## What you should do
Render the entries below as a numbered list, leaving out any blank lines.

## Input
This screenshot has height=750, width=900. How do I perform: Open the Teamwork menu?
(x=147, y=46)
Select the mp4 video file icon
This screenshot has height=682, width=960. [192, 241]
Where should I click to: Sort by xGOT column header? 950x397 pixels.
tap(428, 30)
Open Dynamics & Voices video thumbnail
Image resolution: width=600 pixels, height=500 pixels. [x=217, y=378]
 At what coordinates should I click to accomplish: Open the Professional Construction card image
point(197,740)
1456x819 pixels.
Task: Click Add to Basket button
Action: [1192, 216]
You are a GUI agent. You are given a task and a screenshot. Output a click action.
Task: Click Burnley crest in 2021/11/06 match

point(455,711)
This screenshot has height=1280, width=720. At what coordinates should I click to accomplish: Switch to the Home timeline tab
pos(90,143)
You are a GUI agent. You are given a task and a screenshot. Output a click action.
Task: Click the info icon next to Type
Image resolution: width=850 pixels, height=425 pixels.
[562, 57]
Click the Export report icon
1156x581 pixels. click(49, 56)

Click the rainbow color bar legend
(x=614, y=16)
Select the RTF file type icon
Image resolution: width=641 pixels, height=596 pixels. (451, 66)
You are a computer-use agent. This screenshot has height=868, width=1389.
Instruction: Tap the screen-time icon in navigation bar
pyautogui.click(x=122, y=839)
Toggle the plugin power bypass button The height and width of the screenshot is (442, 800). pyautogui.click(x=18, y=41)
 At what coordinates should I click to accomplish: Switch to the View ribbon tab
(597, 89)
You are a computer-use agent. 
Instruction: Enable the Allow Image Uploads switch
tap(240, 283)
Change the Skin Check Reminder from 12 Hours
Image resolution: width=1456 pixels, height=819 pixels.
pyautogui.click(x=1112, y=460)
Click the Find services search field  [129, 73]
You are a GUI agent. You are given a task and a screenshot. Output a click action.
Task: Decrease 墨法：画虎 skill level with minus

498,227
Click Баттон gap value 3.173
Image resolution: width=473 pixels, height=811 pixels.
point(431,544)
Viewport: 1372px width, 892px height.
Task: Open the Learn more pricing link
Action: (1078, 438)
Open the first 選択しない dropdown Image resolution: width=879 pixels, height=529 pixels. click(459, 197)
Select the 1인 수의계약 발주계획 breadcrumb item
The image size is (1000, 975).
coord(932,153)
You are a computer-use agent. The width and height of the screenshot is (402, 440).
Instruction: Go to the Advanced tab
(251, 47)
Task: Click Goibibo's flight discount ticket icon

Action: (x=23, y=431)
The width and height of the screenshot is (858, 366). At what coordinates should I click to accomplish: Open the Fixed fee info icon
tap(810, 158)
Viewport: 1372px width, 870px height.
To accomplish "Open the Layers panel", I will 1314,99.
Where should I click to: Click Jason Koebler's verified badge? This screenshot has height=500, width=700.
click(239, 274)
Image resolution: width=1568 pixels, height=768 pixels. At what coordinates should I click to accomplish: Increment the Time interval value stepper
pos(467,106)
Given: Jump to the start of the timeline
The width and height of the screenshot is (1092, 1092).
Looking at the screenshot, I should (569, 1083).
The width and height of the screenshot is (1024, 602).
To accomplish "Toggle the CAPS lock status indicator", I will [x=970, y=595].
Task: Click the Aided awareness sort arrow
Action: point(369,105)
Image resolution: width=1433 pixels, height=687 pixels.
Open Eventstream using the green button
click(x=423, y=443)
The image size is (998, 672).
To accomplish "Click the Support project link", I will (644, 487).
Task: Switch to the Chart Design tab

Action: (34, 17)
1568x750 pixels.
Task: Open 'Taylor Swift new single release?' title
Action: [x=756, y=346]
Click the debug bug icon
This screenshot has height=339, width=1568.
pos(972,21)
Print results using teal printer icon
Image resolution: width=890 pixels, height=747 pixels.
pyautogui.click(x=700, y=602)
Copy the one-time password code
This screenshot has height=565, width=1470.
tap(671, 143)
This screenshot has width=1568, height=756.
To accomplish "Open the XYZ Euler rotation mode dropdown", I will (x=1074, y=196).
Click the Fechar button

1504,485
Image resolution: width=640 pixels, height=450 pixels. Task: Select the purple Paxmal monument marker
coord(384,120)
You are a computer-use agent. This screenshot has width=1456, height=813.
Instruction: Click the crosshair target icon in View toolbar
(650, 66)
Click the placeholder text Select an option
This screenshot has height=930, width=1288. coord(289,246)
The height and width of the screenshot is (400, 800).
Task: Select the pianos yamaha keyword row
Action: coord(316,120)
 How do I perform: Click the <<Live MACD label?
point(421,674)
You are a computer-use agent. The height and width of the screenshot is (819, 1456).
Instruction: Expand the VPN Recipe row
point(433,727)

## Correct answer
1. This screenshot has height=750, width=900. How do I perform: Open the Teamwork menu?
2. (x=147, y=46)
3. Select the mp4 video file icon
4. This screenshot has height=682, width=960. [192, 241]
5. Where should I click to: Sort by xGOT column header? 950x397 pixels.
6. tap(428, 30)
7. Open Dynamics & Voices video thumbnail
8. Image resolution: width=600 pixels, height=500 pixels. [x=217, y=378]
9.  At what coordinates should I click to accomplish: Open the Professional Construction card image
10. point(197,740)
11. 1456x819 pixels.
12. Task: Click Add to Basket button
13. Action: [1192, 216]
14. You are a GUI agent. You are given a task and a screenshot. Output a click action.
15. Task: Click Burnley crest in 2021/11/06 match
16. point(455,711)
17. This screenshot has height=1280, width=720. At what coordinates should I click to accomplish: Switch to the Home timeline tab
18. pos(90,143)
19. You are a GUI agent. You are given a task and a screenshot. Output a click action.
20. Task: Click the info icon next to Type
21. Image resolution: width=850 pixels, height=425 pixels.
22. [562, 57]
23. Click the Export report icon
24. 1156x581 pixels. click(49, 56)
25. Click the rainbow color bar legend
26. (x=614, y=16)
27. Select the RTF file type icon
28. Image resolution: width=641 pixels, height=596 pixels. (451, 66)
29. You are a computer-use agent. This screenshot has height=868, width=1389.
30. Instruction: Tap the screen-time icon in navigation bar
31. pyautogui.click(x=122, y=839)
32. Toggle the plugin power bypass button The height and width of the screenshot is (442, 800). pyautogui.click(x=18, y=41)
33.  At what coordinates should I click to accomplish: Switch to the View ribbon tab
34. (597, 89)
35. You are a computer-use agent. 
36. Instruction: Enable the Allow Image Uploads switch
37. tap(240, 283)
38. Change the Skin Check Reminder from 12 Hours
39. Image resolution: width=1456 pixels, height=819 pixels.
40. pyautogui.click(x=1112, y=460)
41. Click the Find services search field  [129, 73]
42. You are a GUI agent. You are given a task and a screenshot. Output a click action.
43. Task: Decrease 墨法：画虎 skill level with minus
44. 498,227
45. Click Баттон gap value 3.173
46. Image resolution: width=473 pixels, height=811 pixels.
47. point(431,544)
48. Viewport: 1372px width, 892px height.
49. Task: Open the Learn more pricing link
50. Action: (1078, 438)
51. Open the first 選択しない dropdown Image resolution: width=879 pixels, height=529 pixels. click(459, 197)
52. Select the 1인 수의계약 발주계획 breadcrumb item
53. The image size is (1000, 975).
54. coord(932,153)
55. You are a computer-use agent. The width and height of the screenshot is (402, 440).
56. Instruction: Go to the Advanced tab
57. (251, 47)
58. Task: Click Goibibo's flight discount ticket icon
59. Action: (x=23, y=431)
60. The width and height of the screenshot is (858, 366). At what coordinates should I click to accomplish: Open the Fixed fee info icon
61. tap(810, 158)
62. Viewport: 1372px width, 870px height.
63. To accomplish "Open the Layers panel", I will 1314,99.
64. Where should I click to: Click Jason Koebler's verified badge? This screenshot has height=500, width=700.
65. click(239, 274)
66. Image resolution: width=1568 pixels, height=768 pixels. At what coordinates should I click to accomplish: Increment the Time interval value stepper
67. pos(467,106)
68. Given: Jump to the start of the timeline
69. The width and height of the screenshot is (1092, 1092).
70. Looking at the screenshot, I should (569, 1083).
71. The width and height of the screenshot is (1024, 602).
72. To accomplish "Toggle the CAPS lock status indicator", I will [x=970, y=595].
73. Task: Click the Aided awareness sort arrow
74. Action: point(369,105)
75. Image resolution: width=1433 pixels, height=687 pixels.
76. Open Eventstream using the green button
77. click(x=423, y=443)
78. The image size is (998, 672).
79. To accomplish "Click the Support project link", I will (644, 487).
80. Task: Switch to the Chart Design tab
81. Action: (34, 17)
82. 1568x750 pixels.
83. Task: Open 'Taylor Swift new single release?' title
84. Action: [x=756, y=346]
85. Click the debug bug icon
86. This screenshot has height=339, width=1568.
87. pos(972,21)
88. Print results using teal printer icon
89. Image resolution: width=890 pixels, height=747 pixels.
90. pyautogui.click(x=700, y=602)
91. Copy the one-time password code
92. This screenshot has height=565, width=1470.
93. tap(671, 143)
94. This screenshot has width=1568, height=756.
95. To accomplish "Open the XYZ Euler rotation mode dropdown", I will (x=1074, y=196).
96. Click the Fechar button
97. 1504,485
98. Image resolution: width=640 pixels, height=450 pixels. Task: Select the purple Paxmal monument marker
99. coord(384,120)
100. You are a computer-use agent. This screenshot has width=1456, height=813.
101. Instruction: Click the crosshair target icon in View toolbar
102. (650, 66)
103. Click the placeholder text Select an option
104. This screenshot has height=930, width=1288. coord(289,246)
105. The height and width of the screenshot is (400, 800).
106. Task: Select the pianos yamaha keyword row
107. Action: coord(316,120)
108.  How do I perform: Click the <<Live MACD label?
109. point(421,674)
110. You are a computer-use agent. The height and width of the screenshot is (819, 1456).
111. Instruction: Expand the VPN Recipe row
112. point(433,727)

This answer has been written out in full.